╔══

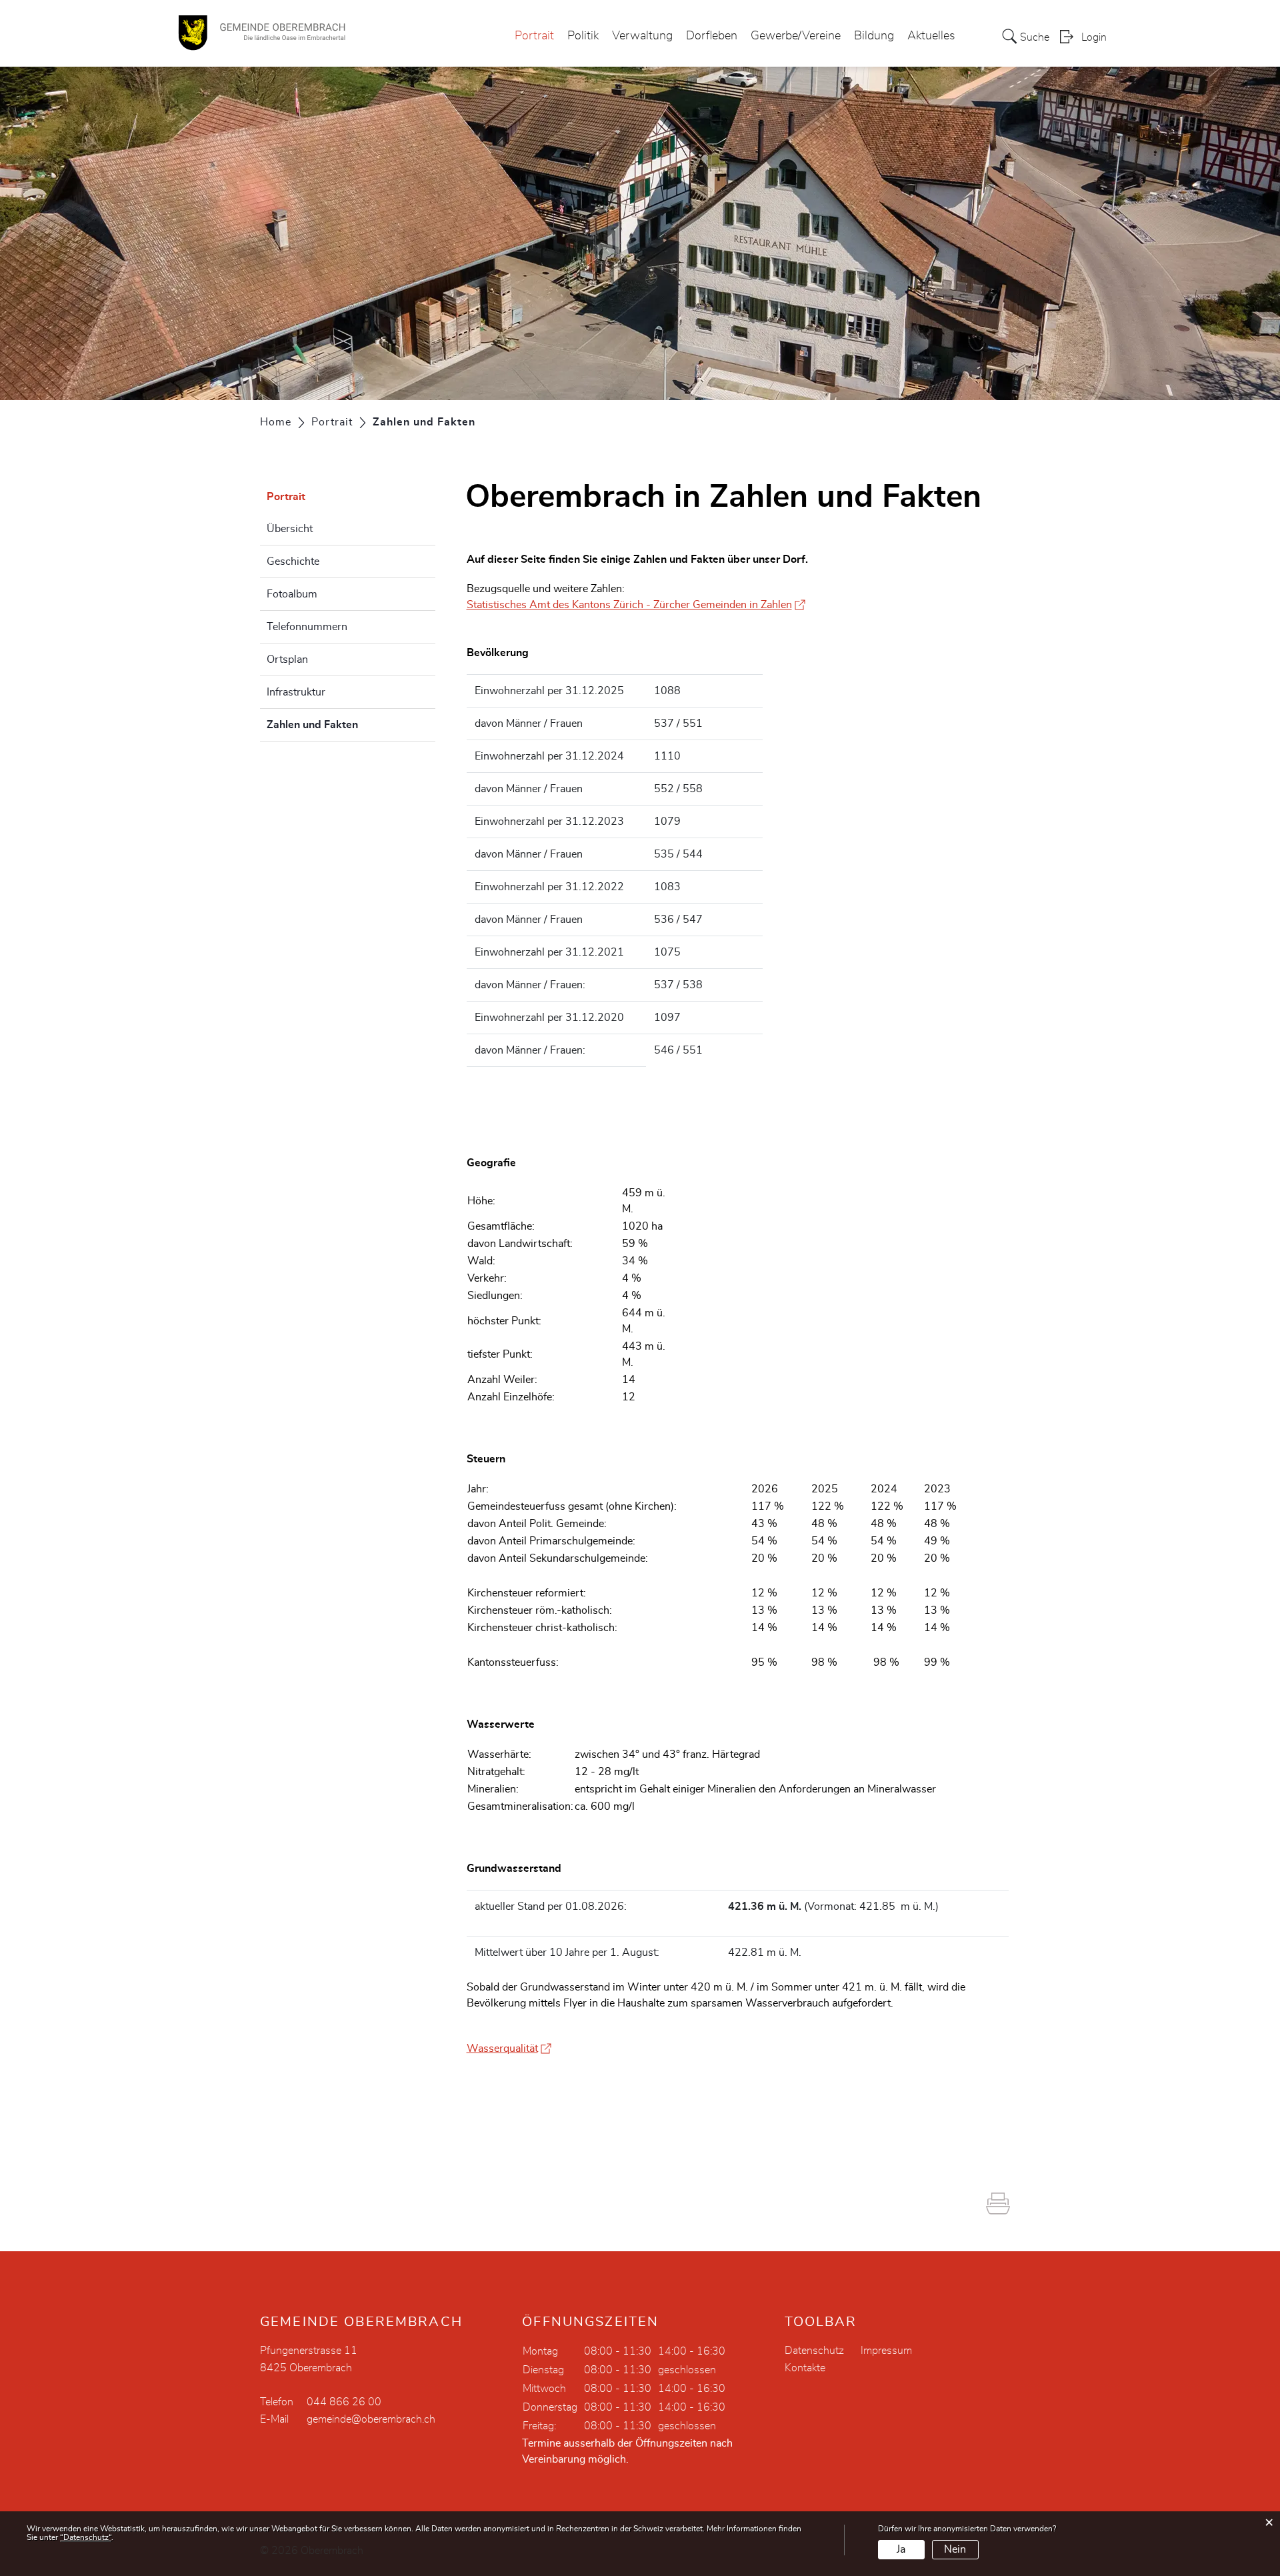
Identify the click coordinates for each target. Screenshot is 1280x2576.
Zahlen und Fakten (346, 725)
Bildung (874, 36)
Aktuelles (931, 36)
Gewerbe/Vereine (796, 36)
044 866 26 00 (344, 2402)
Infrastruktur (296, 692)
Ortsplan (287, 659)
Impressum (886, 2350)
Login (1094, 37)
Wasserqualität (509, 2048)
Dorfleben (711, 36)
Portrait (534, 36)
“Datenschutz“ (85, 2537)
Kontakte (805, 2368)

╚══
╔══

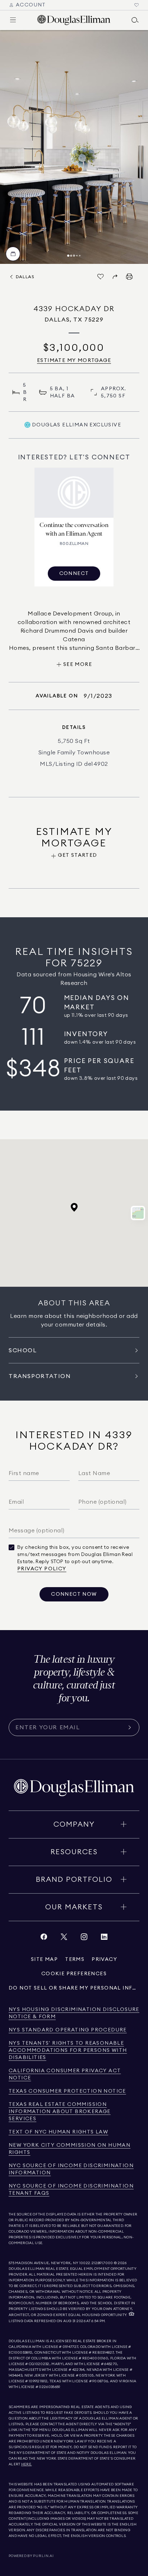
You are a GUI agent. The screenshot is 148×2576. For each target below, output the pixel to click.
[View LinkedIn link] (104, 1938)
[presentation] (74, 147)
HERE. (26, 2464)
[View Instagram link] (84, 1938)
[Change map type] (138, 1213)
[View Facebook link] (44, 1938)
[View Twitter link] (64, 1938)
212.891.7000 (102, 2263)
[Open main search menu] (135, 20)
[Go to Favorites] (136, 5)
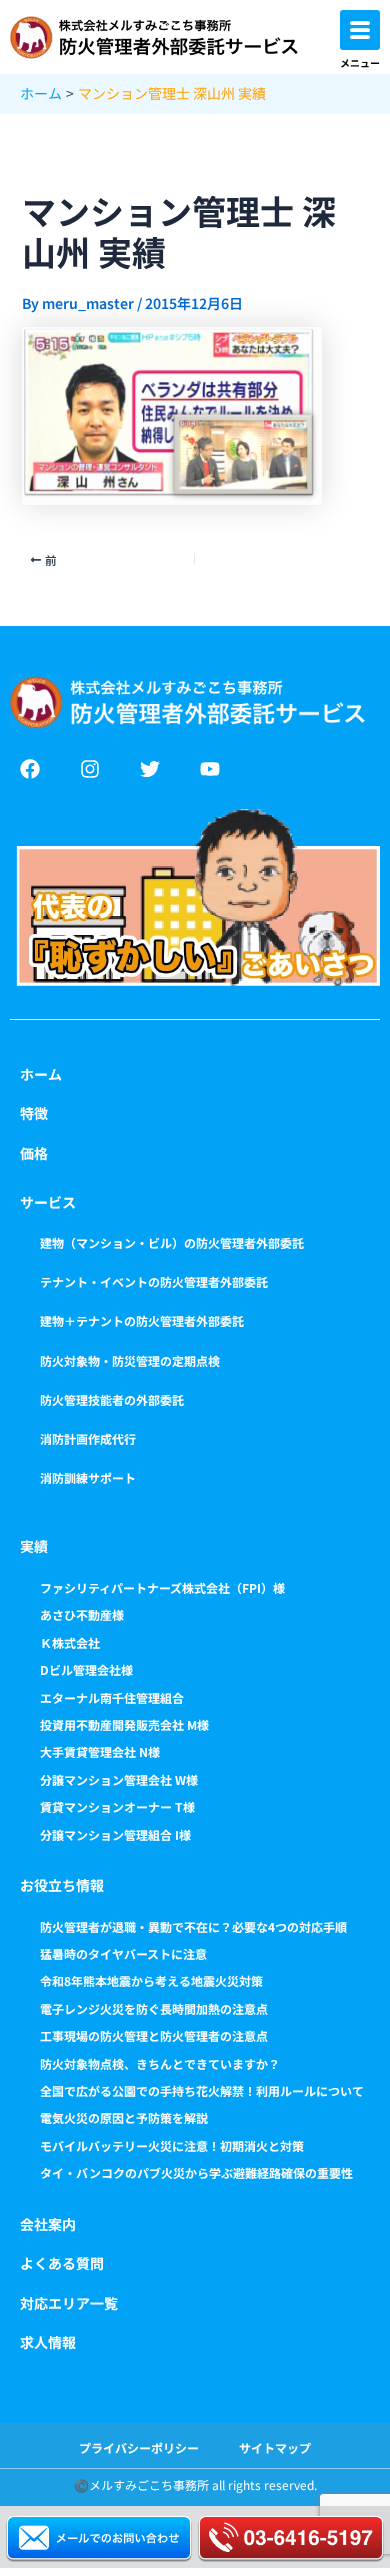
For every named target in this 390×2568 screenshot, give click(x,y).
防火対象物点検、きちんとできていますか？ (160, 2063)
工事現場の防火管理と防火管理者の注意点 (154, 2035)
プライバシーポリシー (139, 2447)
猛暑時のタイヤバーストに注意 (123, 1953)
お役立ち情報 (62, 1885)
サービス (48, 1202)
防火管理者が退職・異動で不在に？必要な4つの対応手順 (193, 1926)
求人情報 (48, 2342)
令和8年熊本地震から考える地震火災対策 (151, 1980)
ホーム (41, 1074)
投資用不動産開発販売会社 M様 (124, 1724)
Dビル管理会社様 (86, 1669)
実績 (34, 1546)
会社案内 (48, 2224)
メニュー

╚══

> WHAT IS EXPECTED: Your response should contain each line of the listing in which the word "link" occurs.

> EXERCISE RESPONSE:
[View LinkedIn link] (104, 1938)
[View Instagram link] (84, 1938)
[View Facebook link] (44, 1938)
[View Twitter link] (64, 1938)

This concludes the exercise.